There was torture going on in Iraq and other ‘dark’ locations around the world. There was the lying about Saddam Hussein’s “weapons of mass destruction” that got us into the Iraq war in the first place. Al Qaeda, which was not in Iraq before we arrived, poured into the country and eventually morphed into what we now know as Isis. Oh, and we might as well mention the long lines at security checkpoints that we all experience when traveling by air. Shoes off, please.

All in all, Osama Bin Laden got pretty much what he wanted from his senseless and barbaric act. We’ve become even more divided as a country since then, although initially, our politicians sang “God Bless America” in a sign of brief unity soon after the attack. That certainly didn’t last. Now, we can’t even get a simple gun background check or election security bill through Congress if our life depended on it.

If I seem a bit cynical on this sad and poignant day, I apologize. It comes with the territory, I suppose. We’re as divided as ever in this country, and frankly I’m not at all confident we’ll be able to right the ship anytime soon.

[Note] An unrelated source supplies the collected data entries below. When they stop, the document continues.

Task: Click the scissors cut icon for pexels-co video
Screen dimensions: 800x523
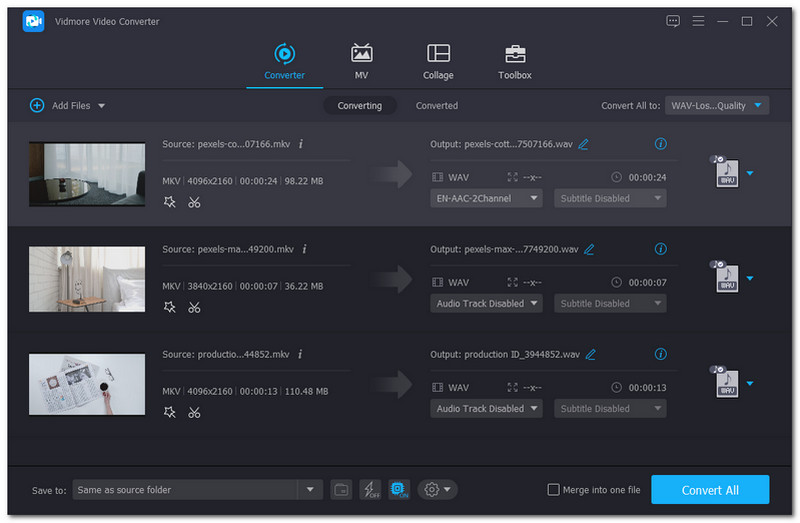Action: 194,202
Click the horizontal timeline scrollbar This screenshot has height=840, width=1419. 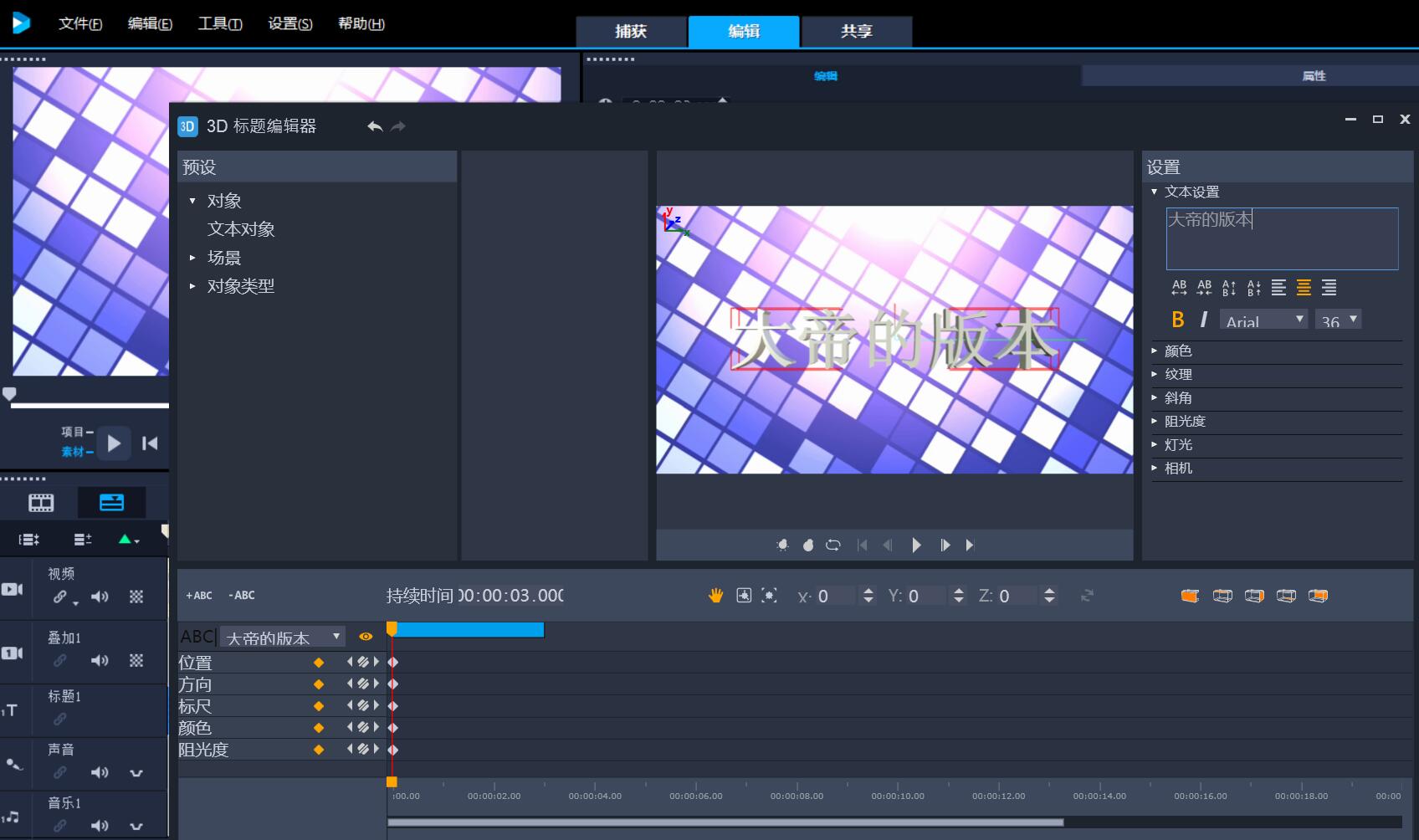click(725, 822)
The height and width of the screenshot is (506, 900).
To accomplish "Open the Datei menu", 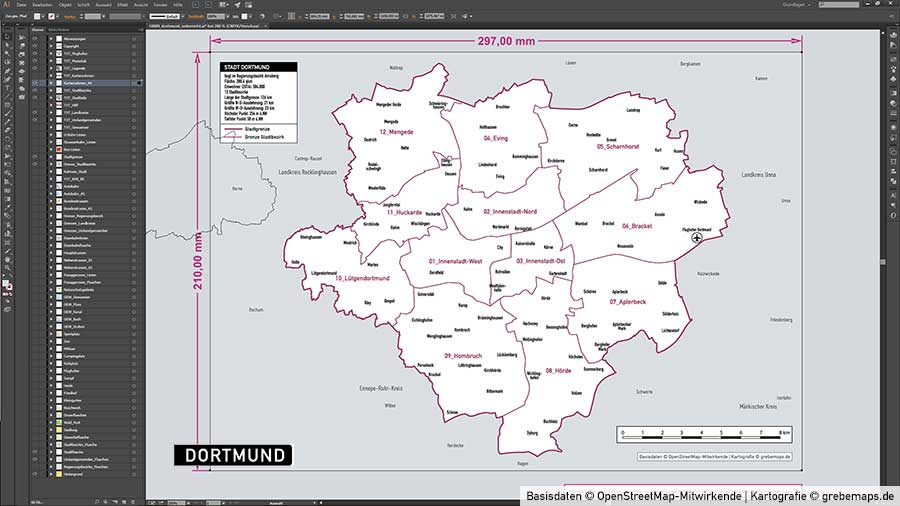I will (x=21, y=5).
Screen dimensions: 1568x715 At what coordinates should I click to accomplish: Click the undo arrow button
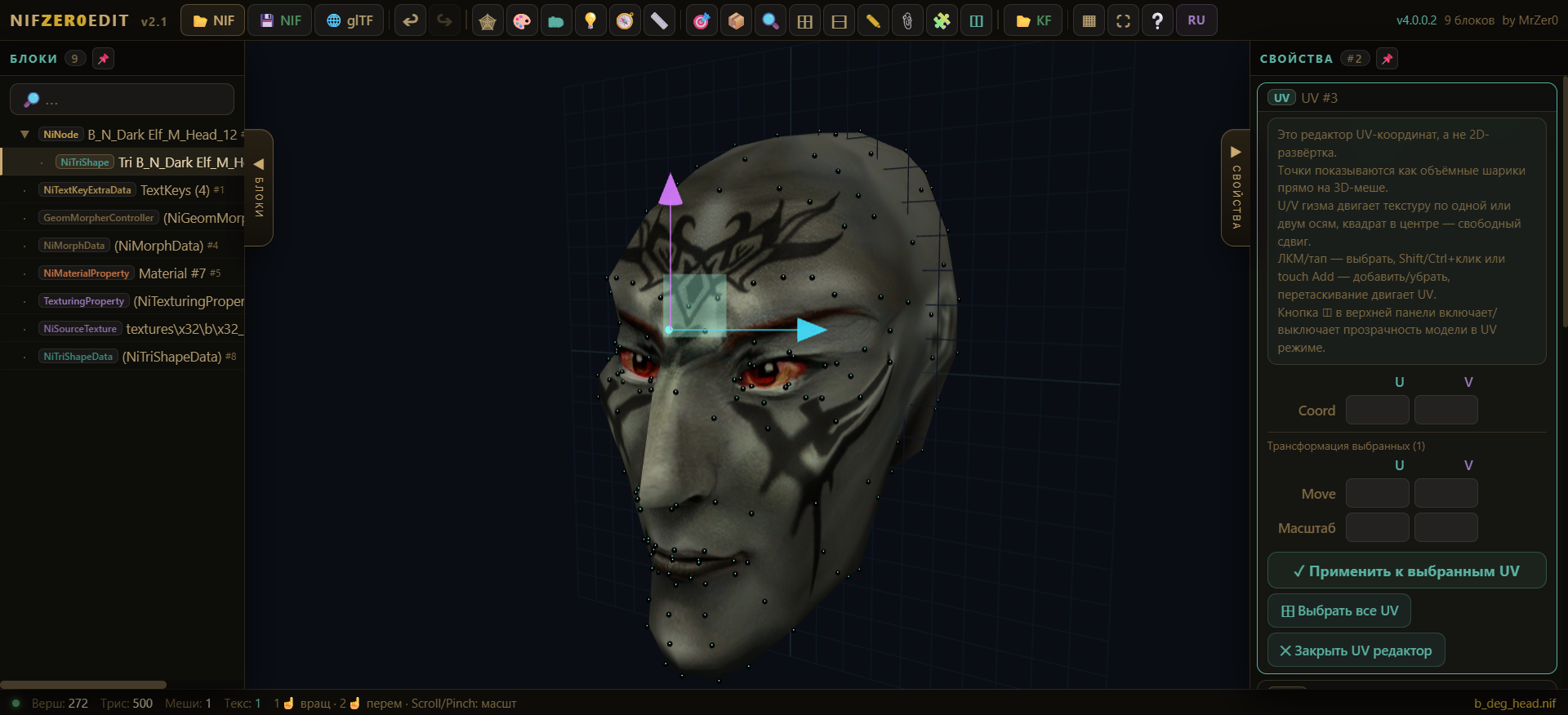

The election of 2016 certainly has much to do with my cynicism. I still can’t believe the outcome, nearly two-and-a-half years later. Although I thought many times during this period that the current President of the United States would not survive his term, I’m now resigned to the fact that he most certainly will.

And as I surfed the television this morning, there was a ceremony going on at the Pentagon the networks were covering. There was a distinguished military gentleman at the podium, solemnly reading a list of names of the people who perished on the day of the attacks 18 years ago. One by one, he called out the names. It was a sad yet honorable way to honor the fallen.

But soon there was a crawl on the screen notifying viewers that the President of the United States would be making remarks at the ceremony. Really? Today of all days? Does he have to invade my space and the rest of America’s like he does on a seemingly hour by hour basis every day?

I get it. He’s the President, and the media has to cover him. I suppose he had to be there because the office itself demands it.

Finally, I switched to MSNBC, and there he was—reading from the teleprompter.

I’m sorry. I can’t do it — not today.

Click.

2 comments

  1. I dread turning on my TV this evening because I KNOW what the focus will be. I don’t mean to sound unpatriotic, but this sympathy cloth has been wrung dry. It’s time to move on. This doesn’t mean we shouldn’t offer some sort of remembrance, but all day long? Over and over again? On every news-oriented TV station?